Adapté plus d’une dizaine de fois au cinéma et à la télévision – tout comme Wuthering Heights – Jane Eyre est une histoire plus que connue et plébiscitée par tous. Mais quel était l’intérêt, en 2011, de le porter à nouveau sur grand écran ? Déjà, une nouvelle relecture du roman. En effet, en 1996, l’histoire avait été amputée de certaines scènes intéressantes – intéressantes parce qu’elles s’inscrivaient dans la dialectique principale du film, entre éloignement et retour – et dès lors, une nouvelle adaptation se devait de rester fidèle au roman, à ses grandes thématiques et mouvements internes. Moira Buffini a donc écrit un script reprenant les grands moments du livre, en respectant ce qui était important dans la symbolique de l’histoire. Il en découle que l’enfance de Jane Eyre est réduite au minimum, à l’essentiel, à ce qui aide à comprendre parfaitement la suite de l’intrigue, puisque ce qui est fondamental, c’est ce qui passe dès l’arrivée à Thornfield. Le fait que l’histoire n’est d’ailleurs pas présentée chronologiquement – on ne commence pas par l’enfance de Jane Eyre – permet aussi de ne pas tomber dans l’ennui et le prévisible. Cette non-linéarité bien orchestrée est un vecteur (de regain) d’intérêt. En outre, l’intrigue se partage avec brio entre la solitude, le mystère et l’amour ; mais pas l’amour au sens de sentiments et d’effusions puériles, l’amour au sens d’attente, de souffrance et d’interdit.

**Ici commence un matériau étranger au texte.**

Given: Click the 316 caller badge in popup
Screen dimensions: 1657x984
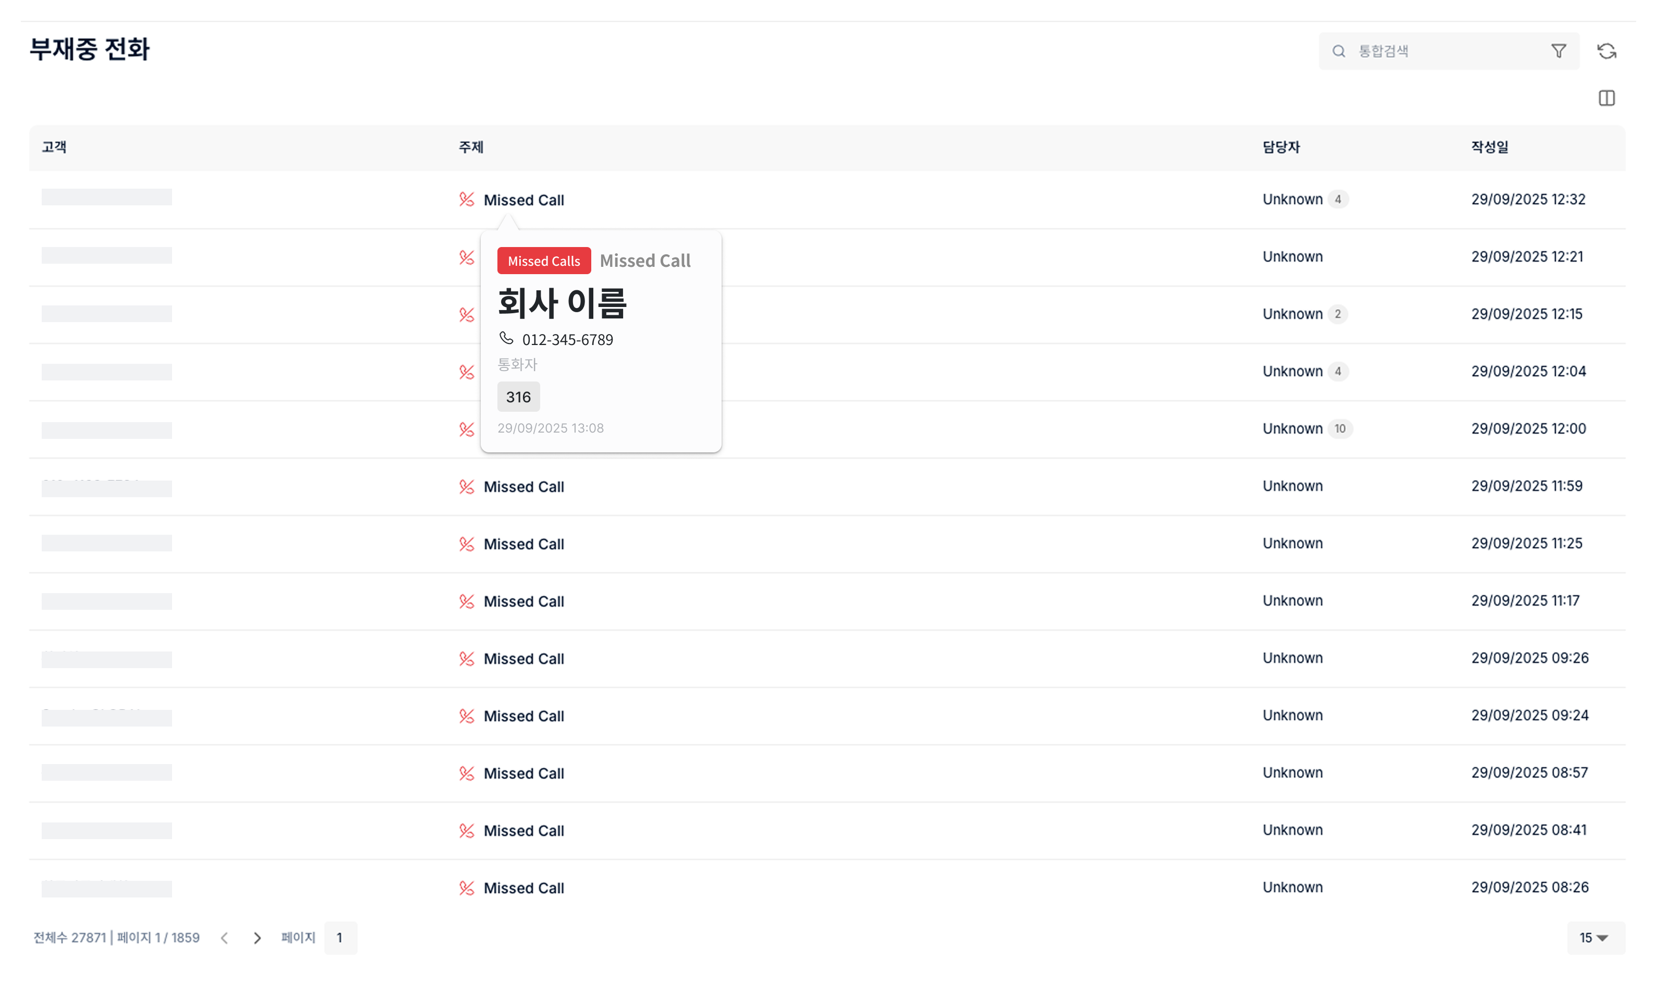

Cependant, là où on reste bouche bée, c’est devant la photographie signée Adriano Goldman : la lumière, exaltée, chaleureuse, froide, épurée, se joue des mots. Cette photographie inoubliable épouse parfaitement la réalisation de Cary Fukunaga, entre scènes intimistes, tableaux romantiques et sensations décuplées. Car le film est dans une mouvance définitivement à fleur de peau, les plans pénètrent le monde intérieur de Jane Eyre, la suivent, et embrasent ses regards. La sensibilité, le monde des émotions, la passion, les grands thèmes romantiques sont ici sublimés. Pour la noirceur de l’histoire, on procède aussi avec de la luminosité : à la lueur de bougies malveillantes, les fantômes glissent et se cachent. Toute cette mise en scène délicate ne sert qu’à embellir Mia Wasikowska, pleine de grâce, douce, au regard limpide. La jeune australienne étincelle dans l’obscurité de son personnage, prend possession d’une retenue maîtrisée avec une force incroyable. Et sa solitude ne fait que renforcer sa grandeur d’esprit. Pour mieux la mettre en valeur, Michael Fassbender, désinvolte, au caractère trempé dans l’énigme, prend son envol. Il est un Rochester inquiétant, fuyant, sans doute parent éloigné d’un certain Heatcliff, mais, ça, c’est une autre histoire. On le découvre sous toutes ses coutures, dans toutes les couleurs qui dessinent son visage. Et c’est ici qu’on admire Fassbender, grand acteur, promis au grandiose, propulsé meilleur espoir de sa génération, en une poignée de rôles prépondérants.
Jane Eyre, tantôt sombre et mystérieux, tantôt intimiste. Un film qui se laisse bercer par deux excellents rôles principaux, assistés de rôles secondaires intéressants (Judi Dench, Jamie Bell), dans une atmosphère résolument gothico-poétique. Une belle adaptation d’un roman intemporel.